That's all I have for now. I hope these examples inspire you to learn how to make the rules work for you instead of following them blindly. Please follow the rest of the blog chain to see how other writers handle the rules.
Monday, December 27, 2010
Yep, the Blog Chain post is making its first appearance on my blog this month. Eric posed this question:
Do you create characters that are larger-than-life or are your characters more like the average Joe?
(For discussion purposes, let's use his definition of "larger-than-life" as meaning exceptionally talented. It doesn't have to be a supernatural talent--an Olympic athlete would be larger-than-life.)
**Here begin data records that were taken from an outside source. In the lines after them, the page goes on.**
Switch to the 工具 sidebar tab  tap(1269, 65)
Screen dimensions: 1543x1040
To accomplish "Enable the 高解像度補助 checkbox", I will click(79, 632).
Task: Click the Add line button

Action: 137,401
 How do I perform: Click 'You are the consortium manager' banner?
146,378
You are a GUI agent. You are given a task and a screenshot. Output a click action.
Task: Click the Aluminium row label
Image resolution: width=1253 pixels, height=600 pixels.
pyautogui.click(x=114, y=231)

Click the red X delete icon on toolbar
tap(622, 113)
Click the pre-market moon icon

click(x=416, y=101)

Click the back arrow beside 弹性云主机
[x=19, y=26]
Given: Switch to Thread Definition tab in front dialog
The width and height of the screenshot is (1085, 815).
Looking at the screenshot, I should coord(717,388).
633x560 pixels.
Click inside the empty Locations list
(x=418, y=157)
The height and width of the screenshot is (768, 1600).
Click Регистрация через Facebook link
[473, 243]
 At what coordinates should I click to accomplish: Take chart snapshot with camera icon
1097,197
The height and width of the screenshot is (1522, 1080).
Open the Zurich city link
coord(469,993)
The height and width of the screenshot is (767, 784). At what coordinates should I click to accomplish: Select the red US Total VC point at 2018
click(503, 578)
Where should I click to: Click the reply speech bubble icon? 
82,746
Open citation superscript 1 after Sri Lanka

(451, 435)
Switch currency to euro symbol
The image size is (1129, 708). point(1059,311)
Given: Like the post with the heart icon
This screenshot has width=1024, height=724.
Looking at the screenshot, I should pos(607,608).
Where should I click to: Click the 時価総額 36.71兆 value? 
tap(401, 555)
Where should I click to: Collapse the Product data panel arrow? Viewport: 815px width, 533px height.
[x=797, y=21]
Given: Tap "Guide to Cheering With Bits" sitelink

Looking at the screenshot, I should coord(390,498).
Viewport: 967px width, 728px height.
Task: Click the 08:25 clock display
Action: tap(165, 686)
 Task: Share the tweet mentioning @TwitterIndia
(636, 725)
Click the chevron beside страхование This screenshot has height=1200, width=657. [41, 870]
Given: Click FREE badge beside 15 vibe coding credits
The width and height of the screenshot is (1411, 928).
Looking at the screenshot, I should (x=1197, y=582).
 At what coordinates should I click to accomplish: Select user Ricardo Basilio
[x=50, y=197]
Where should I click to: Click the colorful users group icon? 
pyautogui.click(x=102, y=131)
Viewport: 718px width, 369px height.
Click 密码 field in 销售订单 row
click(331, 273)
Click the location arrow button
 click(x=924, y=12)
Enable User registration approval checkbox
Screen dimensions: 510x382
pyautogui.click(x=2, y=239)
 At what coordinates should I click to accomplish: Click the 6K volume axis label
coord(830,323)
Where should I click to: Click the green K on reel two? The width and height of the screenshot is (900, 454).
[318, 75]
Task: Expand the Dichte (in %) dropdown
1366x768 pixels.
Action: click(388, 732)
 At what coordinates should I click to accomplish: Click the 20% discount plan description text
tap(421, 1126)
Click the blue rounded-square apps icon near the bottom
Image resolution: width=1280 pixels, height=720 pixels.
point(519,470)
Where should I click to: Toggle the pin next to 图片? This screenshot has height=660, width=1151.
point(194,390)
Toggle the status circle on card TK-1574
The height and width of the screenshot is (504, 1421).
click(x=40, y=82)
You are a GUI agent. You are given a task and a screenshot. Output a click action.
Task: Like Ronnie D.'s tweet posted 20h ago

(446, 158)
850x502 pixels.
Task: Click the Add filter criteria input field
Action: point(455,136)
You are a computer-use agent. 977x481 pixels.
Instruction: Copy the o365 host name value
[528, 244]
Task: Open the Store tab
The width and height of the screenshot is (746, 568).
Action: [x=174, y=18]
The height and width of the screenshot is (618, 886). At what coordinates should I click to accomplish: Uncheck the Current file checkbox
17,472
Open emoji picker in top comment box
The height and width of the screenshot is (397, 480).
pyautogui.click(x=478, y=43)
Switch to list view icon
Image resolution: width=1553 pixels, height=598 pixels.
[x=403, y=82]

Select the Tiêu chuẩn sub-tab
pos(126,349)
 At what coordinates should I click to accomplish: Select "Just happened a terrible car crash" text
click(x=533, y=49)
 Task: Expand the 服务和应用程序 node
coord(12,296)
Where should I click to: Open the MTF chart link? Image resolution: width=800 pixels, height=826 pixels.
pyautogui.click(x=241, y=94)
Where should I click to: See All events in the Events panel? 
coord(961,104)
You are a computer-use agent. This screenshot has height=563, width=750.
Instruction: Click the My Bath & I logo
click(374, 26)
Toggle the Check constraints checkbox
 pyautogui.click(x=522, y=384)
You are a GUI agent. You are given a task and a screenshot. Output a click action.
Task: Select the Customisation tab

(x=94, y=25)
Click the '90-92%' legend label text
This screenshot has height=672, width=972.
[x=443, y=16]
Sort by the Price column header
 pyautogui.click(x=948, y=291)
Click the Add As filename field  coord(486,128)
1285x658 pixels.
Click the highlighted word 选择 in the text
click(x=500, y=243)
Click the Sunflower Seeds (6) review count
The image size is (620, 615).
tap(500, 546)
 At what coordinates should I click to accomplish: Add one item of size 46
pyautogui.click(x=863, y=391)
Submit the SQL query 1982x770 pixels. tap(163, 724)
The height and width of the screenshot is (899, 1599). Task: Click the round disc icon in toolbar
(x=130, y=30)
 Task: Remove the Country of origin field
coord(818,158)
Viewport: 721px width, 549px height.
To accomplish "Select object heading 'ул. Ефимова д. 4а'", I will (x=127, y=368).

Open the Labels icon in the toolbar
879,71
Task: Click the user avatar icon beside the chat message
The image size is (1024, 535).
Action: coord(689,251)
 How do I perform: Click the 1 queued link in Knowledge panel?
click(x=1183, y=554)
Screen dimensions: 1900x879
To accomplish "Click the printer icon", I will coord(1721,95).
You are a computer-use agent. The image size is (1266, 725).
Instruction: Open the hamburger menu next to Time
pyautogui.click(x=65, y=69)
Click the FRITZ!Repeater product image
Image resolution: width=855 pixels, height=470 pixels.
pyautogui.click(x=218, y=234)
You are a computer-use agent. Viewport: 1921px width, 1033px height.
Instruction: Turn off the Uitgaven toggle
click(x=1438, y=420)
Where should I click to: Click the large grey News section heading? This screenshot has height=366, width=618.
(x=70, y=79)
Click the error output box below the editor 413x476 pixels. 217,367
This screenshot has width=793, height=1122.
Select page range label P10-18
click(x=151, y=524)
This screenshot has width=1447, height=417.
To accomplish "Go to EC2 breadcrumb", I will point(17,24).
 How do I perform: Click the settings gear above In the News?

In his book Characters and Viewpoint, Orson Scott Card discusses how these two types of characters go in and out of fashion. Most of my esteemed fellow Blog Chainers, from Eric to Kate, have been on the side of the average Joe or Jane. I think some of this is due to genre. A few people admit their characters have a slight supernatural twist, but for the most part, larger-than-life characters are considered too perfect, too hard to relate to, or even too cliched. We're at the end of the chain now, and there's only one person left to champion the champions: a short, overweight, almost-middle-aged speculative fiction writer. In other words, me.
Let's cue some music for our discussion:
Most of my protagonists have had some extraordinary gift. My first two books featured magicians, as does my short story "A Reptile at the Reunion." My NaNoWriMo book from 2007 had a pair of shapeshifting sisters. Paul, the hero of Across Two Universes, lives in a science fiction universe, but he has a "quantum quirk" of his own. The only protagonist who might be considered an "ordinary Jane" is Paul's mother, Joanna, in my novella "Move Over Ms. L." So, how do I avoid the previously mentioned pitfalls of larger-than-life characters?
First of all, I don't think a larger-than-life character is necessarily perfect--or should be. Many legendary characters had flaws as big as their virtues. Hercules was very strong, but he wasn't above using dirty tricks in battle. Lancelot was in love with his liege's wife. Modern-day larger-than-life athletes like Michael Phelps and Tiger Woods have shown what I'll call lapses of judgment. Even my beloved Beatles have done drugs, had affairs, made poor business decisions, and otherwise proved they're not perfect. Having an extraordinary talent doesn't mean you're invincible either; just look at Achilles and Samson. I could go on, but the point I want to make is that the larger-than-life characters may be good at what they do, but if they're too good, then the story loses any suspense factor. Struggle is at the heart of all stories, so your characters have to face challenges that force them to stretch themselves. Heck, much of the time my characters struggle just to get along with their allies!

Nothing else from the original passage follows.